Re: Arctic sea ice

Not so. But more important than a small difference in temperature is the

>pattern of drought and floods that have drastically changed over the >past 30 years or so. We here in California and other parts of the western >US are in a sever multi-year drought as is Australia. This drought has >brought disastrous fires and endless 90 Degree days without rain for >months on end. You have no clue about how climate change is affecting >many regions around the globe. > >Ice in the arctic is disappearing despite what you think and the permafrost >is melting in the northern regions and beginning to release dreaded methane >to exacerbate GW. It's happening before our eyes and only a fool would deny >it.

I would like to add a comment:

There is not only global warming, but also the "multidecadal oscillation". That is a roughly 60-65-or-so period "flickering" of a major combination of ocean currents sometimes known as the "Conveyor Belt". (There is some notation of "multidecadal oscillation" to be noticed in specifically the Atlantic Ocean.)

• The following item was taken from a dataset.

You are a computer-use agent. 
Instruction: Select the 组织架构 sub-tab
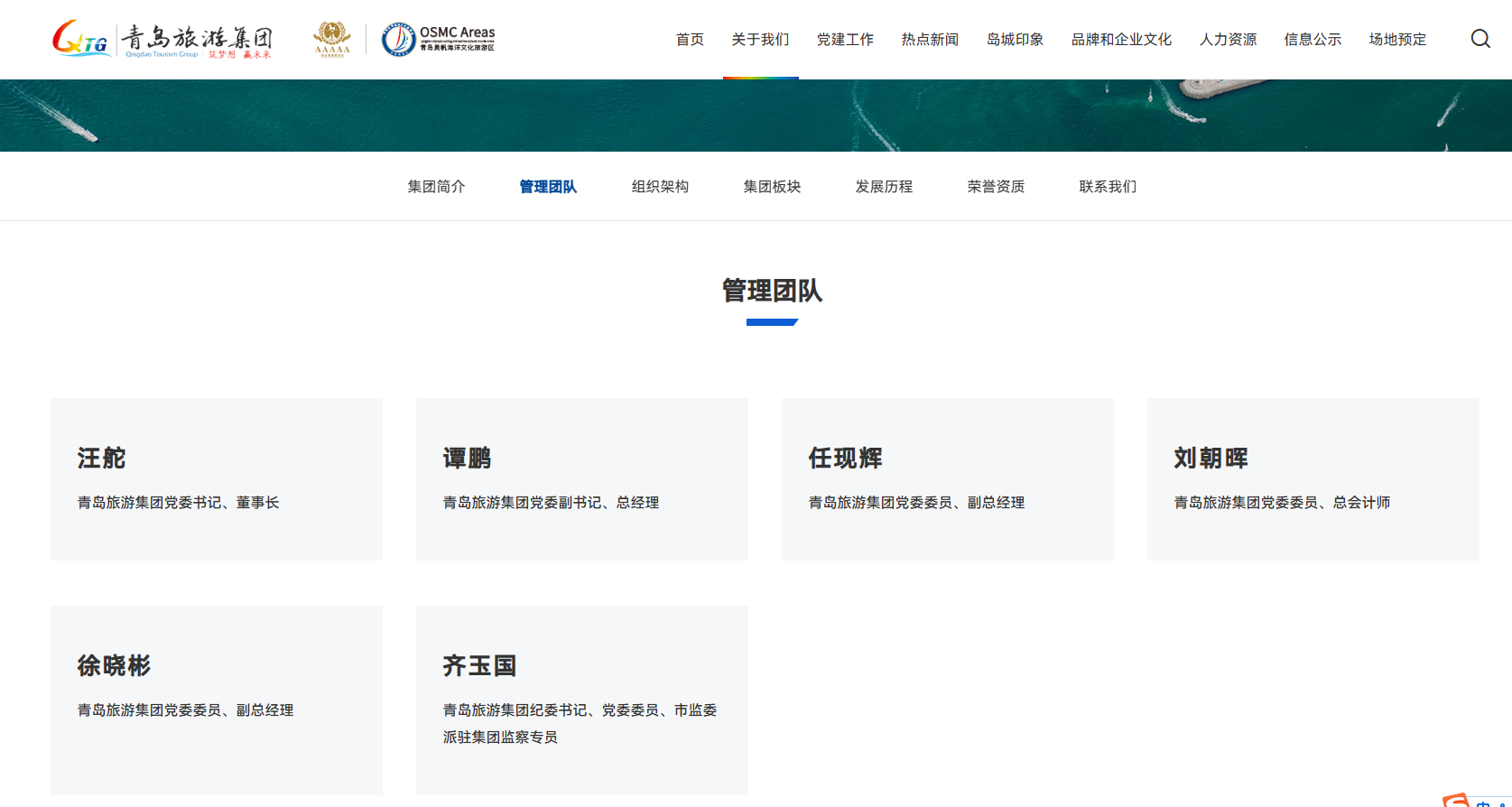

The "Multidecadal Oscillation" appears to me to largely have done such:

Achieved global temperature spikes as in a notable extreme one in 1878, a pair in 1941 and 1943 with "smoothed global temperature" peaking in 1940, and the 1998 one from the record "Great El Nino of 1998".

The dips from this oscillation appear to me in "smoothed HadCRUT-3" appear to me to be those of 1910 and 1948 - although compared to

60-year-trend, I consider the 1965-1966 dip (of smoothed) to be lowpoint of "smoothed global temperature".

So, now I describe how this 60-to-65-year-whatever oscillation appears to me to do:

Pre-peak 15-16 years:

High El Nino activity, with North Atlantic hurricanes being low but upswinging. Global warming trend shifts from Southern Hemisphere to Northern Hemisphere - and in previous cycles in this "phase/quadrant of cycle" the Southern Hemisphere probably actually cools. Also, from about half a decade to about 1.5 decades before the peak, USA (especially east of the Rockies) gets ferocious heatwaves. Such as the 1932-1936 ones exabecerbated by pre-1937 farming methods, and also the ones of 1988-1995 (and leading to these the ones of 1983 and 1980).

"Roughly-Between-Quadrants" in the middle of the global temperature upswing half of this cycle: Eastern USA (and even *arguably* South-Central USA) get the big blizzards and other major snowstorms. The notable exception is the post-peak one of 1888. A lot of big blizzards and other big snowstorms struck the eastern roughly 35-40% of USA from 1977 to 1996.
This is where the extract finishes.